D-Day is a Reminder of What a Grand Strategy of Restraint Can Cost

Has there ever been an administration that needed a milestone D-Day anniversary more urgently than this one?

D-Day anniversaries are a time for the country to honor heroes from a "good war." They are a time to marvel again at the audacity of draftees and the innovative genius of myriad strategic planners and designers who solved daunting logistical challenges and overcame seemingly impossible odds. They are a time to reflect, too, on the strategic courage necessary to risk decisive action -- General Eisenhower, the overall commander, was not certain the operation would succeed and had penned a message in case the landing failed. In an age when we herald far less consequential strategic gambles, remembering the D-Day wager gives us pause.

Taking a pause is precisely what the Obama administration needs right now. The combination of the VA scandal, the controversial Afghanistan end-game decision, the over-hyped West Point "strategy speech," and most recently the thoroughly mishandled return of Bowe Bergdahl -- and those are just the last few days -- would threaten to sink even the best-run White House. If one expands the time frame to the preceding weeks and months the list is really striking. For the team running Obama's administration, one wonders if all these signs are not an indication, to invert and repurpose another famous World War II reference, that we are finally seeing the "beginning of the end."

The D-Day anniversary gives the president a chance to wrap himself in the patriotic pride that comes from celebrating the heroism of others. It gives him a chance to speak only in the soaring rhetoric of higher purpose. As one witty friend of mine put it, we should not expect the President to give a moving speech about how D-Day was an example of "not doing stupid sh__."

Yes, there is a certain delicacy in the president's first event with Russian President Vladimir Putin since the start of the ongoing Ukrainian crisis. The contrast between the audacity of D-Day and the paucity of the western response to Ukraine will make for awkward commentary. But overall, the commemoration will be the most-welcome thing on the president's agenda, the only planned event under the White House's control that can provide temporary respite to an administration under siege.
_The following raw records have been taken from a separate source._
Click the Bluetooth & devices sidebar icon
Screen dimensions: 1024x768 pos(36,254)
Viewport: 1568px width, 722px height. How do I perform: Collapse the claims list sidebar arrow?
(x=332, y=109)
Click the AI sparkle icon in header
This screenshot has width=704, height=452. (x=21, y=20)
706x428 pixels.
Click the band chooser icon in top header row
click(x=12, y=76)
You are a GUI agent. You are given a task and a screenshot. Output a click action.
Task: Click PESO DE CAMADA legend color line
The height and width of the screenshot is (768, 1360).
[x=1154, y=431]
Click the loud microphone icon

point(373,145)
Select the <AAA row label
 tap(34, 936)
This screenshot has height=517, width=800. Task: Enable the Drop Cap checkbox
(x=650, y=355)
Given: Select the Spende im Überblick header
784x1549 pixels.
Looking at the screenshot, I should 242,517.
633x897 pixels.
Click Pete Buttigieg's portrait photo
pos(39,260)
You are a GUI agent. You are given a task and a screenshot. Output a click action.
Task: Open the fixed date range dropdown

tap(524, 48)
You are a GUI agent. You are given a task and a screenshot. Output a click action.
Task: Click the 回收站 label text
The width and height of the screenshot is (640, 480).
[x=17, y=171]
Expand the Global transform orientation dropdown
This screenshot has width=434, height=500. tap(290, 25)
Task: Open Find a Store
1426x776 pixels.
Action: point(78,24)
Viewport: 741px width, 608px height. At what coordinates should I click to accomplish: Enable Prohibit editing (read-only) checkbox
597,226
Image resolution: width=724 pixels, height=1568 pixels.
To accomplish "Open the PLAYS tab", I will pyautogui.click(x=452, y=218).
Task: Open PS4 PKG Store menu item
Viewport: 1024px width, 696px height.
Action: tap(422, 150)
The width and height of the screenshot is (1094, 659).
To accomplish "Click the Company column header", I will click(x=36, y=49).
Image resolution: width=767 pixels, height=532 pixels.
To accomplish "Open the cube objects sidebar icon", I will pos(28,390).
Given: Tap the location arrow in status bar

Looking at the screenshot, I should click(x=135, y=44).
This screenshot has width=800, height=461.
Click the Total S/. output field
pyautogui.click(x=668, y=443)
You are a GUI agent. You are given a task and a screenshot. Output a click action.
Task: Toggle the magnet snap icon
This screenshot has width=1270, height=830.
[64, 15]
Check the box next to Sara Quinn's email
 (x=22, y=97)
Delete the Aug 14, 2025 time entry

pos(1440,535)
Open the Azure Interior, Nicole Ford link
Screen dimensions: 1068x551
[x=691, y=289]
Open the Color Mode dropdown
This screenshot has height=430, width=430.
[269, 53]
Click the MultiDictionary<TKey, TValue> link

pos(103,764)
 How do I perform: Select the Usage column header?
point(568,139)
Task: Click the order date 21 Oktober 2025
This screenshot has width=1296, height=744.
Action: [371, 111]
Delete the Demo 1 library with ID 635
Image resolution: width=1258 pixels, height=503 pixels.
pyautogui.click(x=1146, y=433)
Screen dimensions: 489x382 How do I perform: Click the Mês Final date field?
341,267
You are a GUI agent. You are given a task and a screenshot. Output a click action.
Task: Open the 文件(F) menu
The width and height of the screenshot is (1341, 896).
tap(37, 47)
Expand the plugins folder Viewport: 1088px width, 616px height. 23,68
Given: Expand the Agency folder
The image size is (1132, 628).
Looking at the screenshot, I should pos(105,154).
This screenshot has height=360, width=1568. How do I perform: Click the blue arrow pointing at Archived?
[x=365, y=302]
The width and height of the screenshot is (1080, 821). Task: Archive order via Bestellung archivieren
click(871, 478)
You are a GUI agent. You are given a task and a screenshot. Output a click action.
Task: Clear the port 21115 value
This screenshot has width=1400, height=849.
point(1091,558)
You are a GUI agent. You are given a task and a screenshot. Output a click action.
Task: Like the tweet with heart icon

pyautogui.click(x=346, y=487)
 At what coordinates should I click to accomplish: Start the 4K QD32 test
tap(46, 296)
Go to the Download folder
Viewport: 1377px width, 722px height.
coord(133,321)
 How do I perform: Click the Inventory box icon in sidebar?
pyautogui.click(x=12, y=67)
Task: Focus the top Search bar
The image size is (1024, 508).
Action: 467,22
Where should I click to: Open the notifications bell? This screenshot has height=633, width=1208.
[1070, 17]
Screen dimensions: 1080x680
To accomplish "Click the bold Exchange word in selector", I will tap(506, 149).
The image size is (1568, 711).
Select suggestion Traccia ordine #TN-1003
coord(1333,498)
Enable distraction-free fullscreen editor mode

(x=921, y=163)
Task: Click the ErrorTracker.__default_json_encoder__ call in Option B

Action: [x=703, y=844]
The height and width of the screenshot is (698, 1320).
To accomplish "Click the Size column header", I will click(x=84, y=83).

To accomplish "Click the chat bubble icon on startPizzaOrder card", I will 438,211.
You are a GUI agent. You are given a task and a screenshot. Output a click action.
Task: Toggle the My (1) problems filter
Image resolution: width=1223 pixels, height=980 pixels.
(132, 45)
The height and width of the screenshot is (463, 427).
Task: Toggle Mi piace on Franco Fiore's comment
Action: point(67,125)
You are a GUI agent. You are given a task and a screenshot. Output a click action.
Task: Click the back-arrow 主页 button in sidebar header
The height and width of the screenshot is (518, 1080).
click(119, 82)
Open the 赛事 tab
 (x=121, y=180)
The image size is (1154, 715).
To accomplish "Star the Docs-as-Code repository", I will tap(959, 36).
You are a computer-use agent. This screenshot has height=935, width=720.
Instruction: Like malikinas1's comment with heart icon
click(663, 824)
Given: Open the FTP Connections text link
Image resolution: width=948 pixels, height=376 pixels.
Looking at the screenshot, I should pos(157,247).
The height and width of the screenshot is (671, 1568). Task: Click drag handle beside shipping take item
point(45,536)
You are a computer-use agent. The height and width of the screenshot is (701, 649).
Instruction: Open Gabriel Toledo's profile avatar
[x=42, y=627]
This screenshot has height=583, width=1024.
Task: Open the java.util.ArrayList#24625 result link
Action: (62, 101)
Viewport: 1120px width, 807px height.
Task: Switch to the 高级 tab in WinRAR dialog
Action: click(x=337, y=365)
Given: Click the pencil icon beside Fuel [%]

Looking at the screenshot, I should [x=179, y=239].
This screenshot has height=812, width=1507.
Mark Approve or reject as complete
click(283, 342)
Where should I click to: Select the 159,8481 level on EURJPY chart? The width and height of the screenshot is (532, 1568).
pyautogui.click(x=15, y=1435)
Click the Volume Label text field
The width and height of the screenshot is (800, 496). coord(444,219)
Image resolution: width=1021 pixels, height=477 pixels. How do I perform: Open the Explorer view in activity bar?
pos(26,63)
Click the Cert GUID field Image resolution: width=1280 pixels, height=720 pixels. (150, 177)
The 50th anniversary functioned a bit like that for the Clinton Administration. I remember that well. I was serving at the time on the National Security Council staff and was one of many White House staffers contributing to the anniversary planning. The previous year or so had been an annus horribilis for President Clinton -- "don't ask, don't tell," Mogadishu, Haiti, Whitewater, "troopergate," the failed health care reform effort, Paula Jones, Rwanda, North Korea, and on and on. Like Obama, President Clinton headed to the beaches of Normandy carrying a great deal of political baggage -- and there, as the Obama team surely hopes to replicate, President Clinton delivered a mostly well-received performance that seemed symbolically to mark a turning point in his administration. He returned a bit more sure-footed, and while new and even bigger scandals were still yet to come, the Clinton White House managed the next 18 months better than they managed the previous 18 months.

So tactically, the D-Day commemoration is timely. But I think it is even more importantly a timely reminder of a key strategic debate: What are the costs and benefits of alternative ways for the United States to engage global challenges?

As a nation, we are currently debating America's role in the world. There are many voices, in both parties, who argue that for the past decade we have paid too high a price for global leadership. There are many who argue that it is better to risks the costs of mistakes of omission than to pay the price of more mistakes of commission.

Some knowledgeable observes say that what the United States needs is a grand strategy of restraint, one built around what academic theorists call "offshore balancing." Advocates, such as fellow FP blogger Steve Walt (see here and here), tout it as a way for the United States to defend national security interests at a much lower price than we have paid with the more forward-leaning grand strategy of the post-Cold War era.

Offshore balancing involves avoiding indefinite commitments that require pre-deployed forces, and wielding influence instead through aid, bribery, diplomacy, and covert operations. When light-touch efforts fail to preserve a balance of power necessary to protect our interests, then offshore balancing calls for the United States to fight its way on shore to settle the matter in a decisive fashion - and then to go back over the horizon until the next time.

As I have argued elsewhere, offshore balancing looks better in an academic seminar than it looks in policy practice, and often advocates of it shrink from defending the necessary corollaries of the strategy (compare critiques by offshore balancers of the quintessentially offshore balancing techniques of buying influence in Afghanistan and arming factions in Syria). For that and many other reasons, the United States has rarely relied on offshore balancing to protect really important interests since, well, since 70 years ago this week.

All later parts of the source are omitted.